Estas tendencias ocultan otro tablón en la plataforma de los apologistas de la desigualdad. Y un punto aún más importante es que los que niegan la desigualdad estuvieron trabajando con una falacia todo el tiempo. Una falacia que les permitió argumentar que el sistema es justo a pesar de la masiva desigualdad. Las diferencias en los logros educacionales son importantes, pero no son la mayor causa de la desigualdad económica.

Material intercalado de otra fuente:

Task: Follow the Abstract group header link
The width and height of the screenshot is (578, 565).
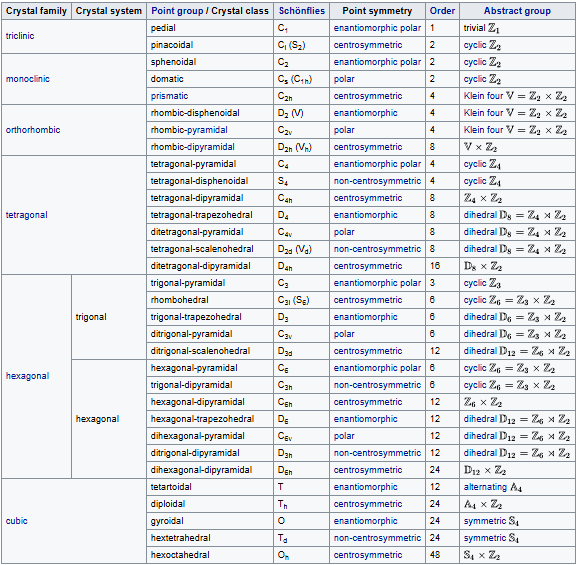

La fuerza principal está más profunda y más sistémica. Como declara el resumen de El capital en el siglo veinte del editor (Harvard University Press): «Piketty muestra que el crecimiento de la moderna economía y la difusión del conocimiento nos ha permitido evitar las desigualdades a la escala apocalíptica pronosticada por Karl Marx Pero nosotros no hemos modificado las profundas estructuras del capital y la desigualdad tanto como pensábamos en las décadas optimistas posteriores a la 2da. Guerra Mundial. El principal impulsor de la desigualdad -la tendencia de las ganancias del capital a superar la tasa de crecimiento económico- amenaza hoy día con generar desigualdades extremas que promueven el descontento y socavan los valores democráticos. Pero las tendencias económicas no son actos de Dios. En el pasado, la acción política ha evitado peligrosas desigualdades, dice Piketty, y puede que lo haga de nuevo».

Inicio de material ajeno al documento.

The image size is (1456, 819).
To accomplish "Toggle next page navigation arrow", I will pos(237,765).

En términos sencillos, Piketty está diciendo que la ínfima minoría cuyo dinero trabaja para ellos (los dueños del capital, abrumadoramente los ricos) están obteniendo un pedazo cada vez más grande del pastel, en comparación con los que trabajan con su dinero (sindicatos), cuya porción de pastel está disminuyendo. No hay ley divina o científica que determine que las cosas deben de ser de una manera. Es el resultado del balance del poder político y de las políticas que genera. Esto puede cambiarse. Se ha hecho anteriormente. Hace falta que suceda otra vez.